Samantha Travis
Staff Writer
stravis1@umassd.edu
Jackie Kay’s “Trumpet.” A novel diving into themes of gender identity, during a time when issues like this were never discussed or even considered to exist. Yet, they still did, and Kay discusses all of it. Inspired by the life of transgendered jazz musician, Billy Tipton, “Trumpet” follows the life of black Scottish jazz musician, Joss Moody, who lives his life as a man, going through his entire life keeping the secret that he is transgender. The story follows Moody’s friends and loved ones, such as his wife, Millie, and his adopted son, Colman, trying to not just cope with his death, but the backlash of paparazzi after Moody’s secret is revealed to the world. “Trumpet,” does not just cover issues of gender, but also racism and death, which the characters of the novel react to in many different ways.
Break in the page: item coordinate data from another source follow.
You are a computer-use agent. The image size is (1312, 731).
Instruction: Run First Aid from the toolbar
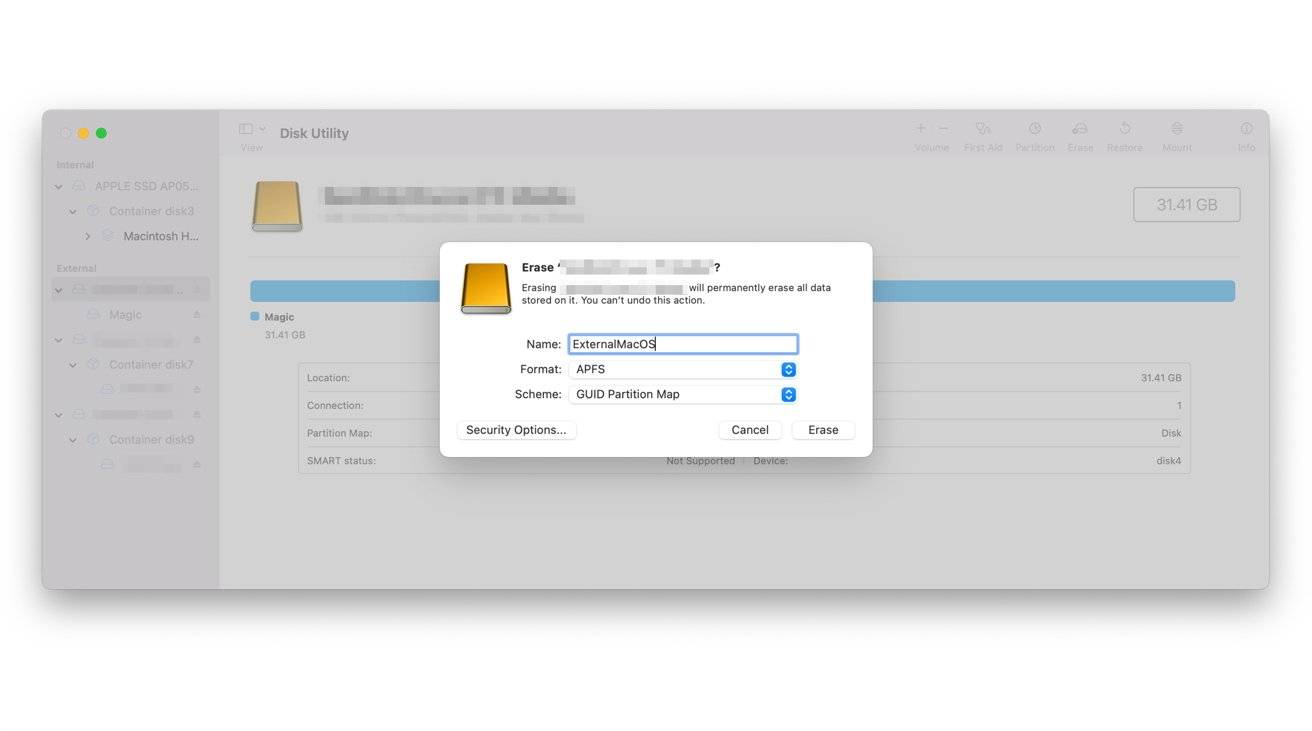tap(983, 133)
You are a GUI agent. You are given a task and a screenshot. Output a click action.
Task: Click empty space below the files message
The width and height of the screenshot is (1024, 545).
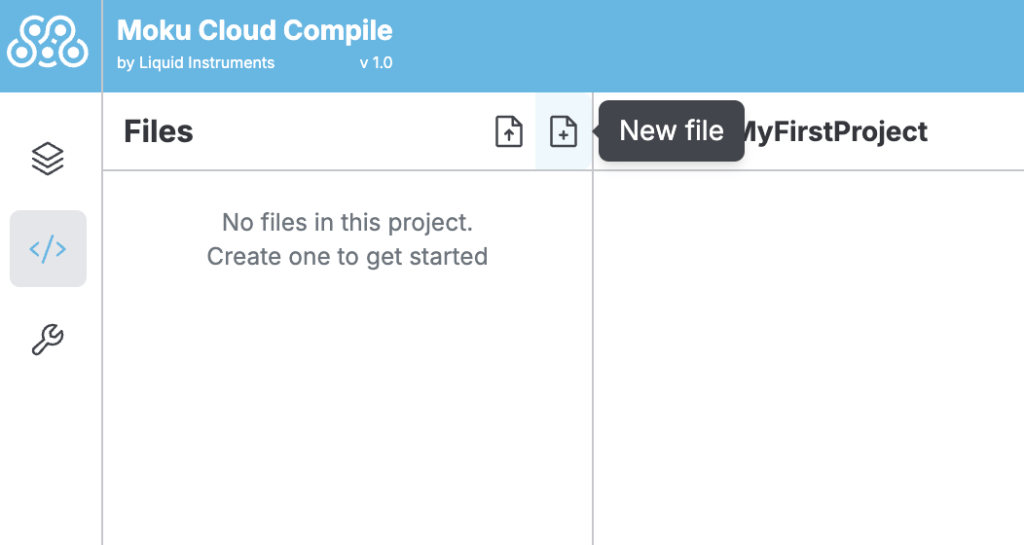(347, 405)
When the story begins, readers are introduced to Millie, Joss’s wife. She recalls the first time she met Joss, shocked at his secret, but still putting her love for him over the opinions of others, the two of them keeping his secret until his death. Soon, readers watch as Millie not only struggles to cope with her husband’s death, but also the backlash she receives from the media. She struggles to find a way to tell Joss’s story truthfully, struggling to find the courage to show the world the real person he had once been.
Readers also get the perspective of Millie and Joss’s adopted son, Colman. They watch him struggle to find his place in the world, as a black man and adopted, feeling his identity is, in a way, blurred. He is soon left to deal with the shock of discovering the truth about his father, as well as resentment for Joss and Millie, since he feels he has been lied to his whole life. He pairs up with journalist, Sophie Stones, who plans to write a novel about Joss Moody, exposing him as a “freak” or “pervert,” but readers watch Colman go back and forth in his mind, struggling to remember the father who raised him and the “freak” the media is portraying him to be.
Readers also get the perspective of minor characters as well; Joss’s bandmates, the funeral director, the undertaker, Joss’s mother, even the maid who worked for the Moody family. They may seem like random characters, but they play a very important role, the same as Millie and Colman. Kay gives the perspective of everyday people, because it asks the question of gender norms and sexuality. What does it mean to be a man or a woman? How can a woman go through her whole life making people believe she was a man? How could nobody ever suspect anything before?
Kay’s novel brings up many brilliant issues of gender and trans struggles many years before it’s time. It is a novel many people should read, whether they are trans or not. “Trumpet,” is a beautiful yet gut-wrenching story, constantly asking the questions of what does it mean to be alive.